Only lines containing the word "checkbox" belong in the answer; copy each one from the records.

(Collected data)

--- --- ---

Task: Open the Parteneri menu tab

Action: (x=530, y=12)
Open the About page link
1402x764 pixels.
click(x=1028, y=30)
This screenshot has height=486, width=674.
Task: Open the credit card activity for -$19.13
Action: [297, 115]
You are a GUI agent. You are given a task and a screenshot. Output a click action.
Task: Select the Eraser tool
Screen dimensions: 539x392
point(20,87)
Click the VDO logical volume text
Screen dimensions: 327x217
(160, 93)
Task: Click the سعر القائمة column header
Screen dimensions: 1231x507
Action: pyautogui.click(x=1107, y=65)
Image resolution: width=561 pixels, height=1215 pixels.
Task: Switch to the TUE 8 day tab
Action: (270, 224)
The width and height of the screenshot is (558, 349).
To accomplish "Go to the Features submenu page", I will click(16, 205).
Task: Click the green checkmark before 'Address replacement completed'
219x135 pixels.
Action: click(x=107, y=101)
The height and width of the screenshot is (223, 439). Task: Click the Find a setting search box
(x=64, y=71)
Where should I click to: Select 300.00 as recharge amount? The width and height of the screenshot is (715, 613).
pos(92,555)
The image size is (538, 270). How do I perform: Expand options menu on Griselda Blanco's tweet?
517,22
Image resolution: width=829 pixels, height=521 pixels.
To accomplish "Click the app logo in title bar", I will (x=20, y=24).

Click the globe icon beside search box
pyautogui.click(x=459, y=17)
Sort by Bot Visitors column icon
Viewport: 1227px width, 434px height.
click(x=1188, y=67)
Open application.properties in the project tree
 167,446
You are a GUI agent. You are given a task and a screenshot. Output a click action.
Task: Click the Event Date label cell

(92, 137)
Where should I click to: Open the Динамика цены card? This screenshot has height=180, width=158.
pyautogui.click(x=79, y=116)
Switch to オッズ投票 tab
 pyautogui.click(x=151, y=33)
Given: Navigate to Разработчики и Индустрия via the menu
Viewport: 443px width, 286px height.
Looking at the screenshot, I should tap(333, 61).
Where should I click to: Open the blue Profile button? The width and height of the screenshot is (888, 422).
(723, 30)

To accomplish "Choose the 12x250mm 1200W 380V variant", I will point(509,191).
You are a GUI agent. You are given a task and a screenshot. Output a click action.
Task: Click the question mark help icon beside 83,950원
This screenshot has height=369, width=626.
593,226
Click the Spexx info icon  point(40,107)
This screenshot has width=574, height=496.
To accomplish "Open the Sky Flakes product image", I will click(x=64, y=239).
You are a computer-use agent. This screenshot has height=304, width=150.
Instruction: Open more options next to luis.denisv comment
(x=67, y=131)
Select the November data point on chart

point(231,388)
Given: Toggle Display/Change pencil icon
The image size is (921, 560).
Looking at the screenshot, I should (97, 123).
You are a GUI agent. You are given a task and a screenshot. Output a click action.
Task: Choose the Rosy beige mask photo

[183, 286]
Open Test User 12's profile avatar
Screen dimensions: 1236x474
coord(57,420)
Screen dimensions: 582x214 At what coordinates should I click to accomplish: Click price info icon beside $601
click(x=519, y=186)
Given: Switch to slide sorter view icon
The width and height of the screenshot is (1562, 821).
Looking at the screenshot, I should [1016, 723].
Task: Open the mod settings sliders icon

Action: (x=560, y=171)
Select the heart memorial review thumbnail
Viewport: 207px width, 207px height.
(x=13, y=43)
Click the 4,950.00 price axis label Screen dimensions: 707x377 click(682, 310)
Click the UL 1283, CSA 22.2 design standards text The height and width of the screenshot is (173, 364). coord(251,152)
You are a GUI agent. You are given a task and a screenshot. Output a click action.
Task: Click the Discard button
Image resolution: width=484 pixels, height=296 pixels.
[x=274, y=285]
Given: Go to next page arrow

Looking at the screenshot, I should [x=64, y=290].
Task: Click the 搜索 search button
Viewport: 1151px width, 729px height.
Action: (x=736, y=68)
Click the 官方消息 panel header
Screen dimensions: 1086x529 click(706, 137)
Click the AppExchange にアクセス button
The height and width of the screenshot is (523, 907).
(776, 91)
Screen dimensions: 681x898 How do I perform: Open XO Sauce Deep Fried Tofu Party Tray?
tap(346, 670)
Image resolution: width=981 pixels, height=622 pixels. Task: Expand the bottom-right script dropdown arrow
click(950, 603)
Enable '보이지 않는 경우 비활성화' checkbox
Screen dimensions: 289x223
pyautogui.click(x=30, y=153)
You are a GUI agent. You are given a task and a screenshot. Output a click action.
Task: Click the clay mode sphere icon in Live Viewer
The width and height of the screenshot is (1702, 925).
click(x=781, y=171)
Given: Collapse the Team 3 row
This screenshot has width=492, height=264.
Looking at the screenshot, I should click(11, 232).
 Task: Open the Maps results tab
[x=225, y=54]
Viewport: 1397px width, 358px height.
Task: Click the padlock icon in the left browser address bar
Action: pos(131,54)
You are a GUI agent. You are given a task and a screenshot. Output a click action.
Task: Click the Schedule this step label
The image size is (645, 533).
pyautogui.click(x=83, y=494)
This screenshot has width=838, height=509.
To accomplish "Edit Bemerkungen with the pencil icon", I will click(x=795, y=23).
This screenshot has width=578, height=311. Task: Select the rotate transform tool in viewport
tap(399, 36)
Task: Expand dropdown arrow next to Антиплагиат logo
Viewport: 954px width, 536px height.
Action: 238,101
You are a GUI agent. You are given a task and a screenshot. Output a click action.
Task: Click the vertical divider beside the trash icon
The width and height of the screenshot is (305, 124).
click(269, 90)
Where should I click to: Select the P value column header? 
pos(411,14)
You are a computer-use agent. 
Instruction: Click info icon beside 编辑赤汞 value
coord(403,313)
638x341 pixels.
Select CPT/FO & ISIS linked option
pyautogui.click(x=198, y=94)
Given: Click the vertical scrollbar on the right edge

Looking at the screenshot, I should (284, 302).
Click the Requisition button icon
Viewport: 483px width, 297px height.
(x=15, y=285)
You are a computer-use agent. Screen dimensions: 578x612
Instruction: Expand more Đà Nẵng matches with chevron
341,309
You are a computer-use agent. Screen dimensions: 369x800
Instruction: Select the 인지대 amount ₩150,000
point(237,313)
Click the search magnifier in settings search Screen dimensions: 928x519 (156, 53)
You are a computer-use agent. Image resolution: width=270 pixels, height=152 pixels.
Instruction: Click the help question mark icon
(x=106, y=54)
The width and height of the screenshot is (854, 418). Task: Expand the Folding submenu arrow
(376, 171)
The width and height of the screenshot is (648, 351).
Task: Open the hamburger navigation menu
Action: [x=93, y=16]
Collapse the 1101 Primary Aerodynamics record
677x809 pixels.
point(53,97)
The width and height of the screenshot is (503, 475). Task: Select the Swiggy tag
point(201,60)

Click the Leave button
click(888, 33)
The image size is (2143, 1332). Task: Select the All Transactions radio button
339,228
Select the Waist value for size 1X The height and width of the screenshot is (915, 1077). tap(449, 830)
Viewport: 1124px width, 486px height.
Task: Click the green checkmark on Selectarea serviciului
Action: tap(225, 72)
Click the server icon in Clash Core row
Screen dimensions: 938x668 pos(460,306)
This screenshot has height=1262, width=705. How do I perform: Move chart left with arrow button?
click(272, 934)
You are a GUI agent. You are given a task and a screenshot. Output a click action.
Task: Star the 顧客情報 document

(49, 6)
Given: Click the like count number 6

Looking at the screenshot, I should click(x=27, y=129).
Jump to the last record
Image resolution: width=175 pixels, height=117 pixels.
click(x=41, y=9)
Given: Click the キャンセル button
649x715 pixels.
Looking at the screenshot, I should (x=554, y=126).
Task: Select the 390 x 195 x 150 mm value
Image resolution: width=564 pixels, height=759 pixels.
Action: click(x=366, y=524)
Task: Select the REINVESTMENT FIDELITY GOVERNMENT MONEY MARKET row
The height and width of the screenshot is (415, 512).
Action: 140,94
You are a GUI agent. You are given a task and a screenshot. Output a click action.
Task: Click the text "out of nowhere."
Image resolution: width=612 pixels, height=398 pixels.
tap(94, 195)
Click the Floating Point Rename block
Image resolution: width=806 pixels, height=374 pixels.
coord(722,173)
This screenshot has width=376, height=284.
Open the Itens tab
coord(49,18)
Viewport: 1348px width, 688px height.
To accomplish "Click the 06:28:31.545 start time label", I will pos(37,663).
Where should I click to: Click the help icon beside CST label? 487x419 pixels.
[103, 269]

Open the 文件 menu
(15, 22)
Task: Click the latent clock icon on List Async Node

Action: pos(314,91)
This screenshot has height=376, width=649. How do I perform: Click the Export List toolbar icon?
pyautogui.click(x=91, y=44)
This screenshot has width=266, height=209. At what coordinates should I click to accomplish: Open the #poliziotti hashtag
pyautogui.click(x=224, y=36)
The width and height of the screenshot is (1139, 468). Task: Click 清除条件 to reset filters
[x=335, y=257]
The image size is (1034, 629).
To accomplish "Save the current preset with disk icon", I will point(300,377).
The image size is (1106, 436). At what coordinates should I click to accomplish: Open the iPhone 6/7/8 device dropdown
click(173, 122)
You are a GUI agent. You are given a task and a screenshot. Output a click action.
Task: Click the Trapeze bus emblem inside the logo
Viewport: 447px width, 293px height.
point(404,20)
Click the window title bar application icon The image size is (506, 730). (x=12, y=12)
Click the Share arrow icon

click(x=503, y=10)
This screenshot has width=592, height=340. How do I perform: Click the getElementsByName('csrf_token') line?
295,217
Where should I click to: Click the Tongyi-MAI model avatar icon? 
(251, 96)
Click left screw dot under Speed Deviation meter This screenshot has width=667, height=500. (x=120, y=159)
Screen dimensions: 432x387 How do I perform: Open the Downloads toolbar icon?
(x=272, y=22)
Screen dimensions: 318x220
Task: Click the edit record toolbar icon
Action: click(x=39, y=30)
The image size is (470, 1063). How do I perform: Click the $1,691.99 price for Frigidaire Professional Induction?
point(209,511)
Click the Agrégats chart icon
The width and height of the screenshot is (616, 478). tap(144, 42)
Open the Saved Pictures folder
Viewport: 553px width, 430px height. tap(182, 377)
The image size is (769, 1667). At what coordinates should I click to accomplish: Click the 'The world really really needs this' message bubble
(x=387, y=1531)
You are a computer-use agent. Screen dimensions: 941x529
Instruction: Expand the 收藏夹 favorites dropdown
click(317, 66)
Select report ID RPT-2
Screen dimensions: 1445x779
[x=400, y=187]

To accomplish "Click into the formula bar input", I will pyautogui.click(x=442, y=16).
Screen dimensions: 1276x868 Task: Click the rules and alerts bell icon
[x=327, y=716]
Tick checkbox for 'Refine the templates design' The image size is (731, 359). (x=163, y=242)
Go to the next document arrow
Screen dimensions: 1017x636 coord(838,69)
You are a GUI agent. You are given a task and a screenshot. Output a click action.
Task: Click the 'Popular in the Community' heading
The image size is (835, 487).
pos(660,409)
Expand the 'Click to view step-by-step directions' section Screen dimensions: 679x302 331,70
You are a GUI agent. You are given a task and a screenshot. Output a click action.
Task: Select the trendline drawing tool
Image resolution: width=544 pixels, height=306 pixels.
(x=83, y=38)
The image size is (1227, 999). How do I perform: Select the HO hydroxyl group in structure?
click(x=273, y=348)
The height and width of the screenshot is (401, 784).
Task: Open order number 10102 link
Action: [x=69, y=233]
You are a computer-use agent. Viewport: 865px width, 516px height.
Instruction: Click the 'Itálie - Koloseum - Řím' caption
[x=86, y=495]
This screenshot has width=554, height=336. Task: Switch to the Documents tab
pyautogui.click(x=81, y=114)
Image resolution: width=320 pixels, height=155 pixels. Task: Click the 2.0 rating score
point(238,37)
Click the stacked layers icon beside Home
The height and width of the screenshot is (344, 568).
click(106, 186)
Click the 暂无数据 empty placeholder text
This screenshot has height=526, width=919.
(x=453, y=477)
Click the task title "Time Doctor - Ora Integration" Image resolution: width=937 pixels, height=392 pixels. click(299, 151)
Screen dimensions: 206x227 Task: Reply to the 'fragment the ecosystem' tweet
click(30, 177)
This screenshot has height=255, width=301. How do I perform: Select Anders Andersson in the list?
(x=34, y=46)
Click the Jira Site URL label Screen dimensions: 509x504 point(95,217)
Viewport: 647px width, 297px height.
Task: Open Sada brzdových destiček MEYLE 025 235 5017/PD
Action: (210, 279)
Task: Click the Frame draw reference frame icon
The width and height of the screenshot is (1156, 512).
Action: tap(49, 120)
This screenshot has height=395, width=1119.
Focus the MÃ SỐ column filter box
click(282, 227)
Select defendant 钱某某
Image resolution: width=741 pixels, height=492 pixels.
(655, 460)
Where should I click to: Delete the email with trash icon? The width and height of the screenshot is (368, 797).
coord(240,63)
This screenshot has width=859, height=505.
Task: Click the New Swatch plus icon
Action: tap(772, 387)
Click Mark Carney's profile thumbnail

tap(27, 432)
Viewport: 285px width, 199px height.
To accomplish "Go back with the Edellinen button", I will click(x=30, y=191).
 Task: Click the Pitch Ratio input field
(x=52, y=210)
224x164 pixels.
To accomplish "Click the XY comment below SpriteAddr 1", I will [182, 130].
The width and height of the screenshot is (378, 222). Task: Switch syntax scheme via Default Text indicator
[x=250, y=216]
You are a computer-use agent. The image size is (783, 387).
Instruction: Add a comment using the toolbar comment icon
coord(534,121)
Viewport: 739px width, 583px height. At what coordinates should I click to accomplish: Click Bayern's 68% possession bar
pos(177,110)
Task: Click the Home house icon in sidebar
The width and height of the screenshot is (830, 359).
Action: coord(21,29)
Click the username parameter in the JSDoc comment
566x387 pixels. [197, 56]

--- --- ---

**YOUR SOLUTION**
Enable '보이지 않는 경우 비활성화' checkbox
Tick checkbox for 'Refine the templates design' The image size is (731, 359). (x=163, y=242)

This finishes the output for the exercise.